> [Work required] Extend the news report on screening men for blood in the urine to detect bladder cancer, picking up right after its final sentence.

Monday, May 22, 2006

Bladder cancer effects about 62,000 people each year in the U.S.

Testing healthy men for hematuria – microscopic amounts of blood in their urine – is a valuable screening tool for bladder cancer and reduces bladder cancer deaths by 20 percent, according to a study by researchers at the University of Rochester Medical Center.

The large, 14-year study of middle-aged and older men provides urologists with much-needed scientific evidence of the benefits of screening for bladder cancer on long-term survival. It is the only U.S. population-based screening study of the disease and results were presented today at the American Urology Association conference in Atlanta, Ga.

Hematuria is the most common predictor of bladder cancer or other urinary-tract disorders. When doctors find it, usually as part of other exams, even if there is no serious condition found, the patient undergoes lengthy follow-up with a variety of tests.

“For years we’ve understood that screening and early detection is the best method for finding some cancers and improving survival, but there weren’t any significant studies to demonstrate that for bladder cancer,” said Edward M. Messing M.D., chair of Urology at the University of Rochester Medical Center and its James P. Wilmot Cancer Center.

Messing and urologist Ralph Madeb, M.D., analyzed bladder cancer rates and deaths for two groups of men. One group of 1,575 men who took part in hematuria screenings from 1987-2002 and the other group was not screened for bladder cancer. The researchers compared cancer incidence and stage of disease when diagnosed

In all, 530 men were diagnosed with bladder cancer. Of those, only 21 came from the group of screened men, and the others, 509 cases, came from the unscreened group. In those 509 cases, most men sought medical attention only after discovering on their own blood in their urine and bladder cancer was diagnosed then, Madeb said.

> [Data below]
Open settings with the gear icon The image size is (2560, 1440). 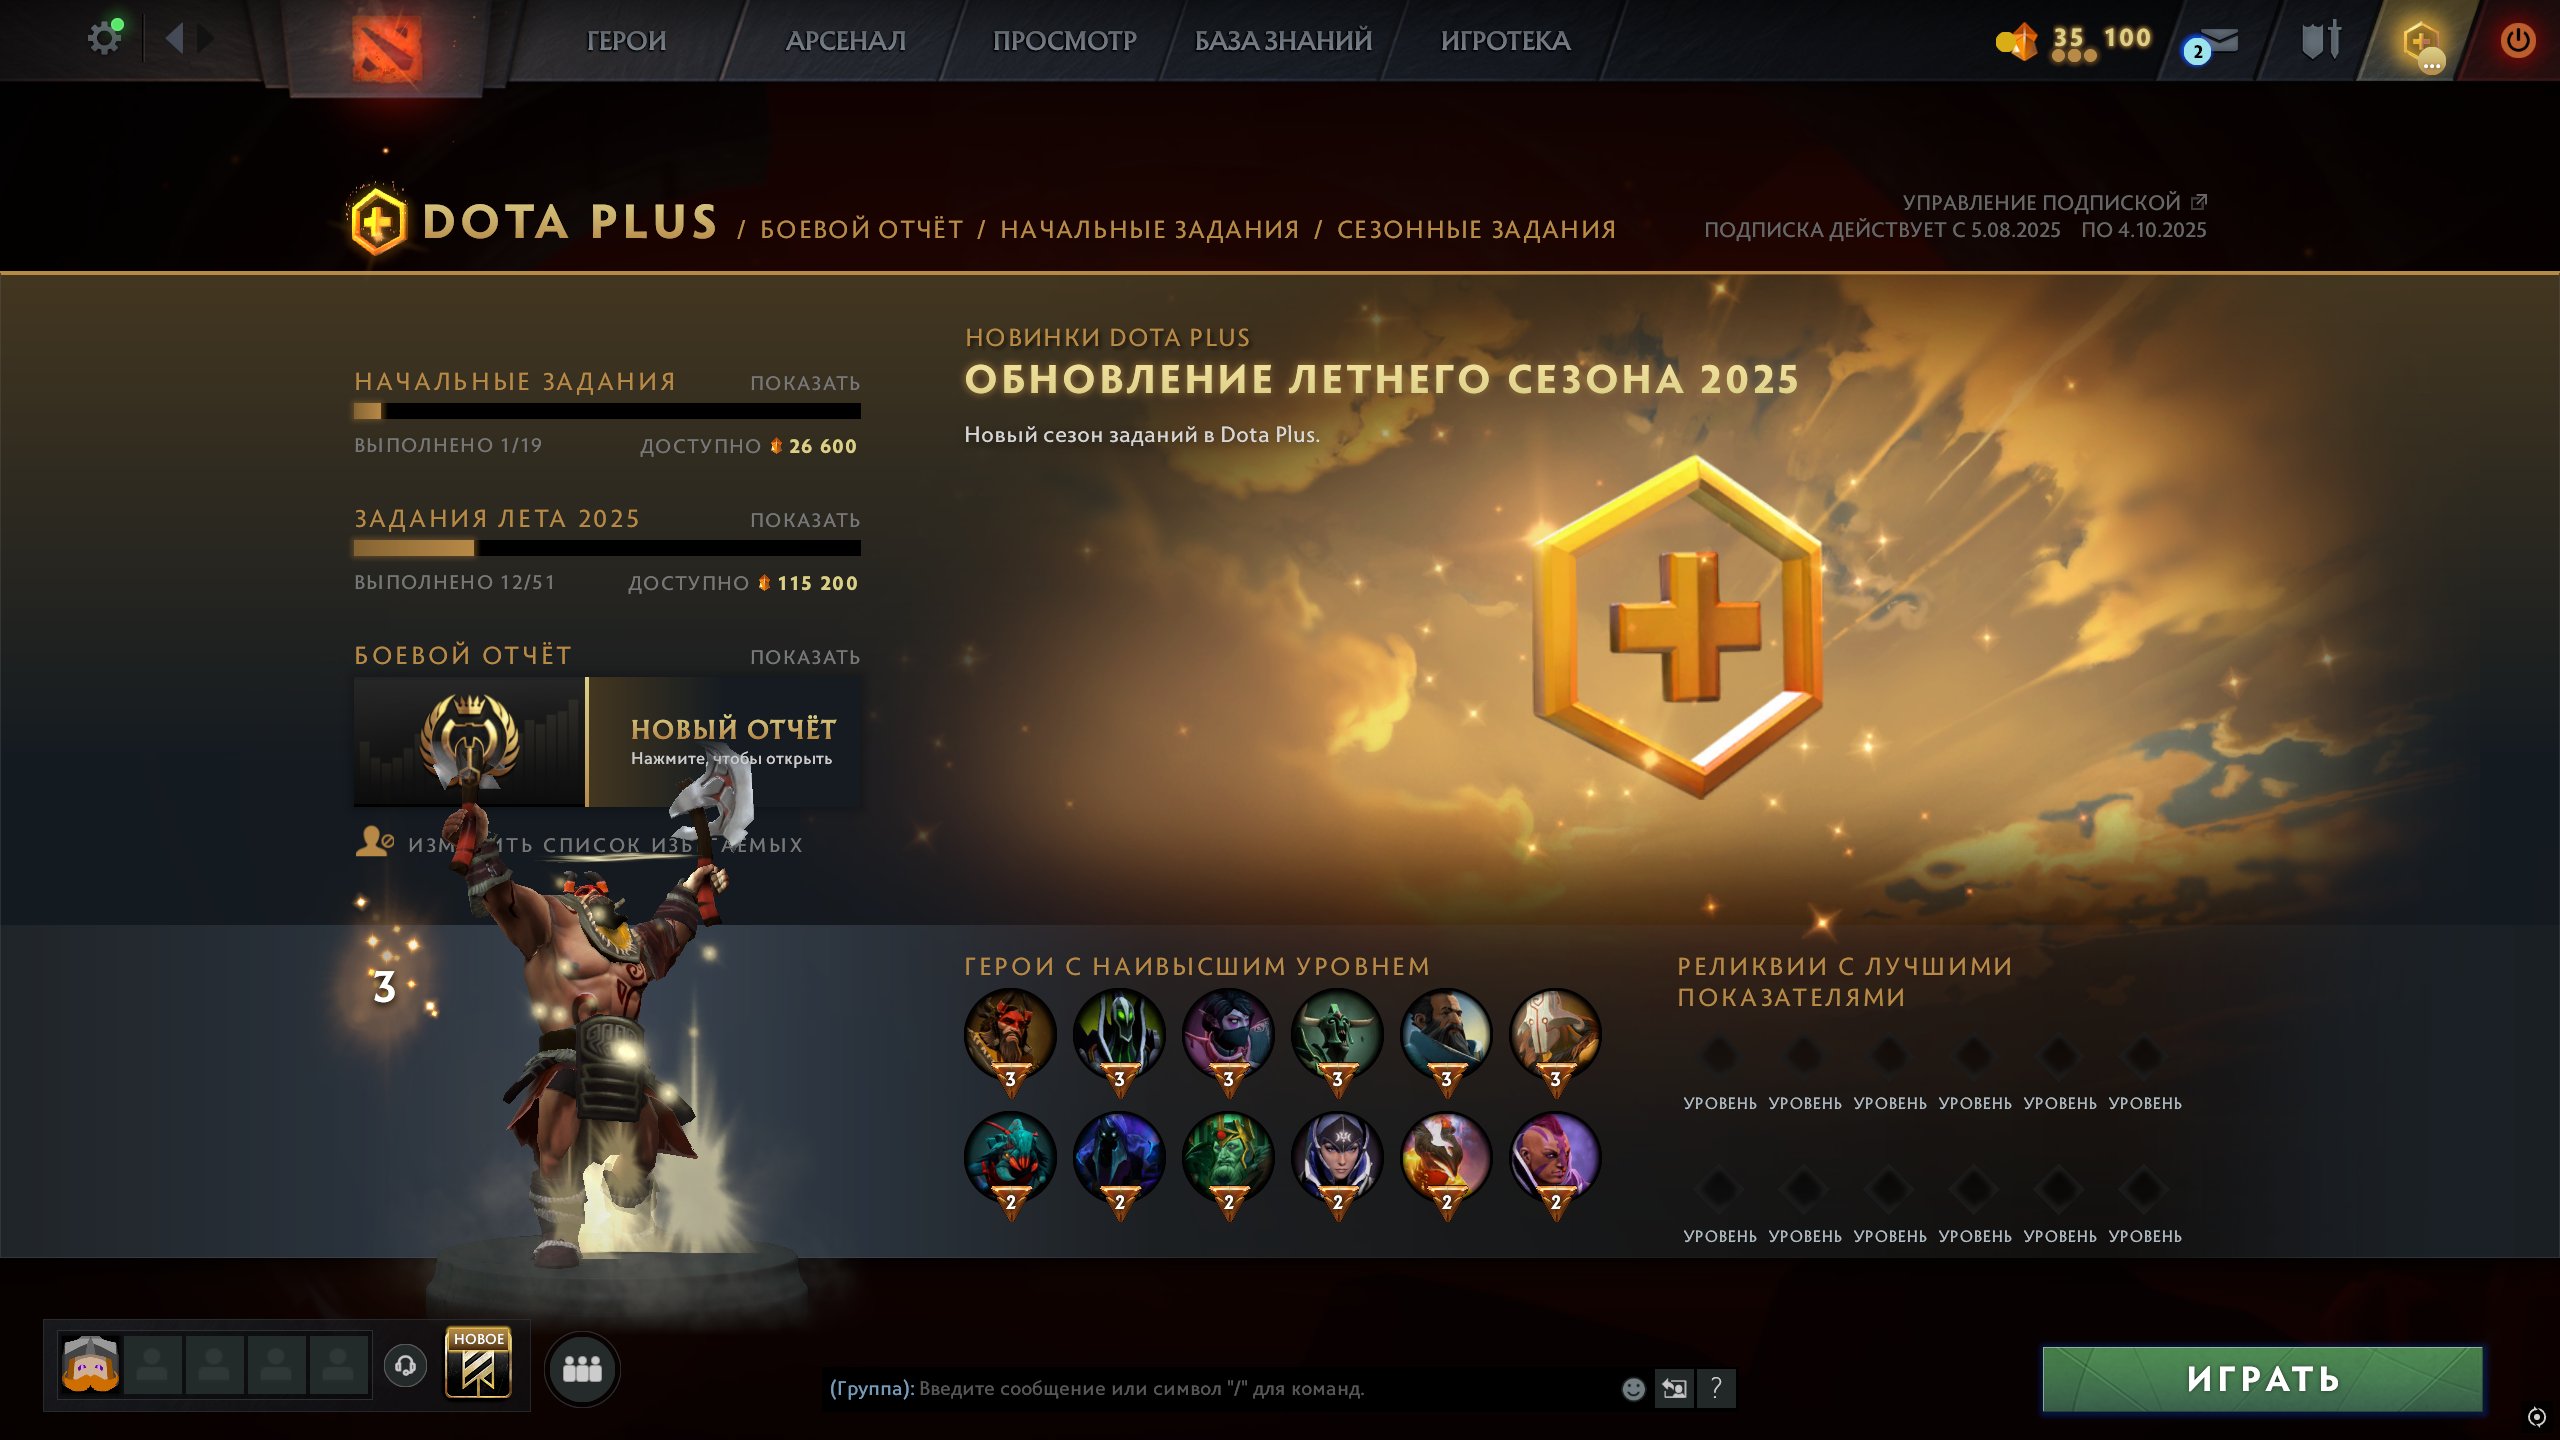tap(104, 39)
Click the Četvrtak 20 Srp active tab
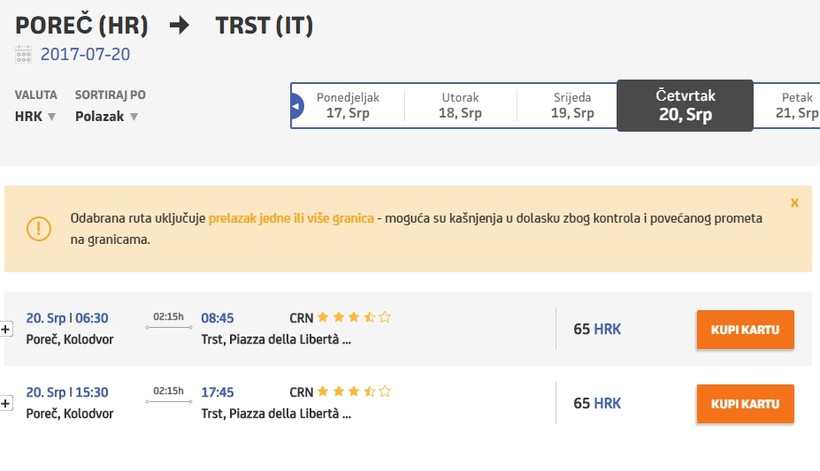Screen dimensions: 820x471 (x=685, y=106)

> [Exercise response]
Of that group, 309 had low-grade surface cancers and 200 had high-grade cancers, 120 of which were already deeply invasive at the time of diagnosis. The study showed 104 of those men died from the disease, including half of the men with the most serious, invasive bladder cancers.

Of the 1,575 men in the screening group, 21 were diagnosed with bladder cancers and none died of bladder cancer during the 14 years of follow-up. Eleven men were found to have low-grade cancer and another ten with high-grade cancer, and only one of those men had an invasive bladder cancer.

“This shows that screening is likely to be effective in saving lives because we found most of the high-grade cancers early enough to provide effective treatments,” said Madeb, who presented results of a companion study of screening and outcomes for microhematuria at the AUA meeting.

Each year, bladder cancer affects about 62,000 people, mostly men, in the United States. Smoking and chemical exposure are the most common risk factors for the disease.